▶ [Consigne]: Les affirmations suivantes concordent-elles avec le texte sur la position d’Erdogan ? Répondez par oui ou par non et citez à chaque fois les mots décisifs du texte. (a) La population turque devrait atteindre son maximum vers 2050. (b) La natalité de la Turquie continue d’augmenter. (c) La prise de position d’Erdogan constitue une nouveauté surprenante.

━━━ Extrait du texte ━━━

Laurent Leylekian : Je contesterai le terme de sursaut. En fait, il n’y a rien de neuf, ni de vraiment surprenant à ce qu’Erdogan prenne une position de ce genre. La seule nouveauté est qu’il la verbalise aussi explicitement. En fait, il y a deux raisons distinctes à ce positionnement.

La première est évidemment de nature religieuse et même infra-religieuse : C’est la réaffirmation par un pouvoir fondamentalement conservateur et patriarcal – encore plus que strictement musulman – de la place traditionnelle de la femme. Dans cette conception au demeurant partagée par les ultraconservateurs de toutes obédiences, la femme doit être cantonnée à la maison, s’occuper des travaux domestiques et engendrer puis élever des enfants.

La seconde est de nature politique. Dans la vision primaire promue par Erdogan, un pays puissant et d’abord un pays démographiquement vigoureux. Or, à l’instar de ce qui se passe à peu près partout dans le monde, la natalité de la Turquie n’augmente plus. Certes, la population turque continue de croître mais les projections indiquent qu’elle devrait atteindre son maximum vers 2050 avec 93 millions d’habitants (contre un peu moins de 80 aujourd’hui). Au-delà, la population turque devrait décroître et vieillir ce qui est inacceptable pour un leader fondant ses rêves de puissance sur l’influence de masses fantasmées ; surtout vis-à-vis d’une Europe perçue comme décadente, dévirilisée et déclinante. De ce point de vue, la déclaration-choc d’Erdogan rejoint dans ses visées celle qu’il avait faite en 2008 en affirmant que "l’assimilation [sous entendue de Turcs en Europe] est un crime contre l’Humanité" ; ou celle faite hier encore, qualifiant de personnes "au sang corrompu" les députés allemands d’origine turque ayant voté la résolution reconnaissant le génocide arménien.

━━━ Extrait des données ━━━

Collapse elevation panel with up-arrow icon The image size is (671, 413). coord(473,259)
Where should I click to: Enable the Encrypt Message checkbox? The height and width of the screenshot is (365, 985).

━━━

▶ [Réponse]:
(a) Oui : « les projections indiquent qu’elle devrait atteindre son maximum vers 2050 avec 93 millions d’habitants ».
(b) Non : « la natalité de la Turquie n’augmente plus ».
(c) Non : « il n’y a rien de neuf, ni de vraiment surprenant à ce qu’Erdogan prenne une position de ce genre ».